Where does the string "This" occur in the records below? Copy every line that holds it.
### Dataset excerpts
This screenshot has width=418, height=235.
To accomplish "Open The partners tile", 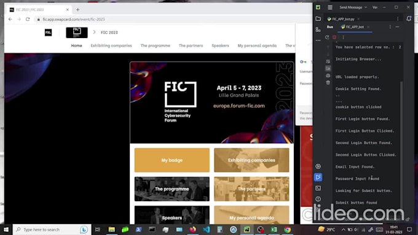I will (x=251, y=189).
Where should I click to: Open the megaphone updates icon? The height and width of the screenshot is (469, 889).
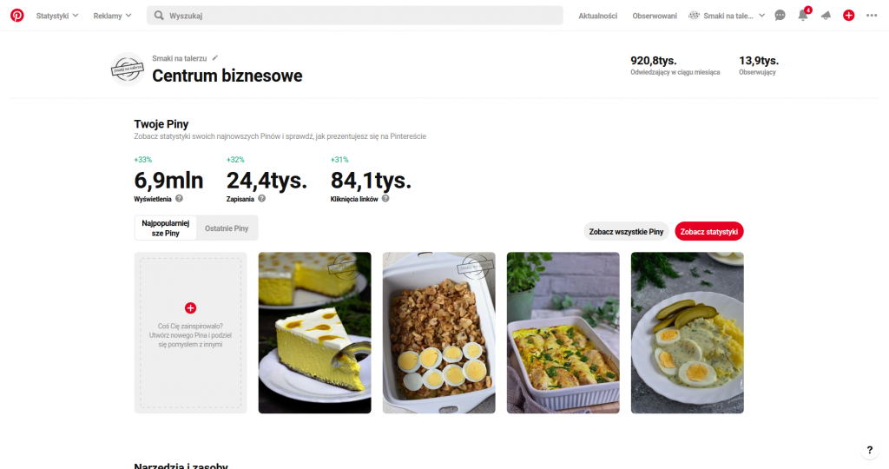(x=826, y=16)
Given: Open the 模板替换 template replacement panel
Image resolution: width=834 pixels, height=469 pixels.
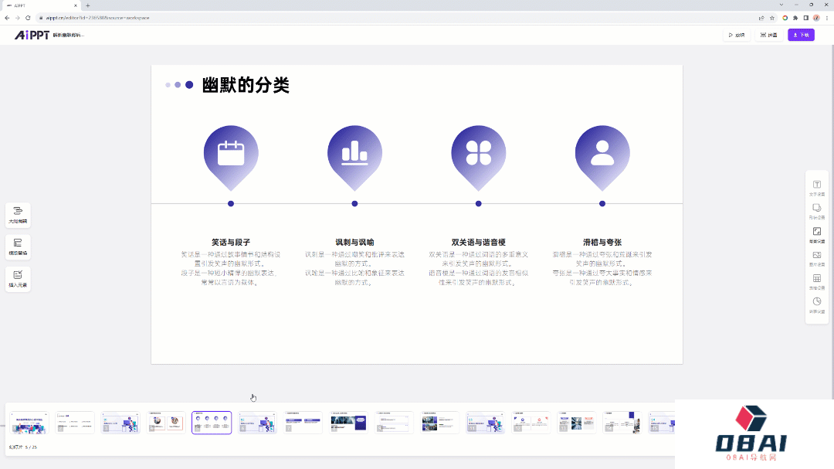Looking at the screenshot, I should point(17,246).

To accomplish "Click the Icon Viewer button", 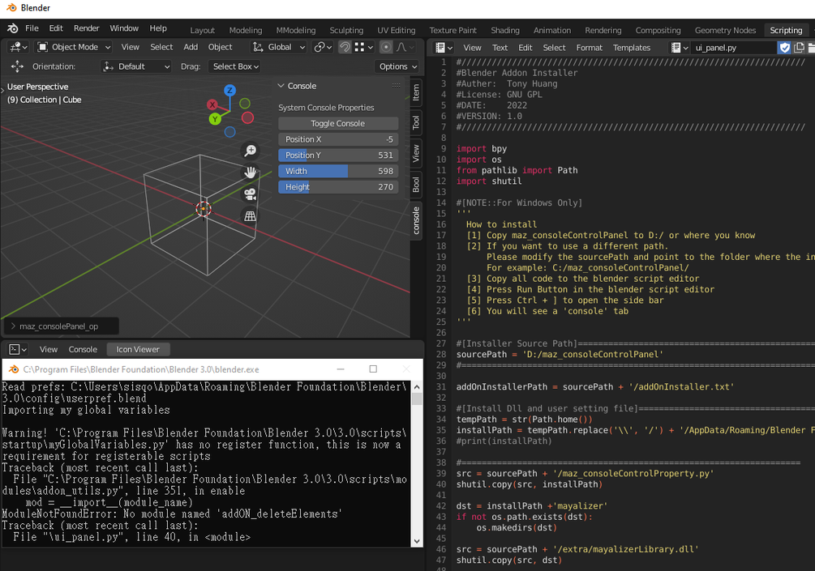I will tap(138, 349).
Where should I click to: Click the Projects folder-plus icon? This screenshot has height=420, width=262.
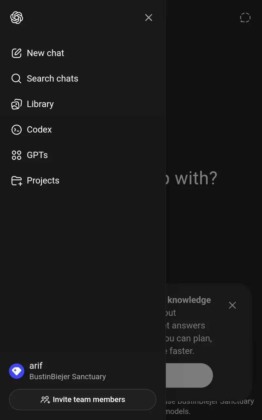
######
Response box ::
This screenshot has width=418, height=235.
Where should I click to: Click the Projects folder-plus icon? This screenshot has height=420, width=262.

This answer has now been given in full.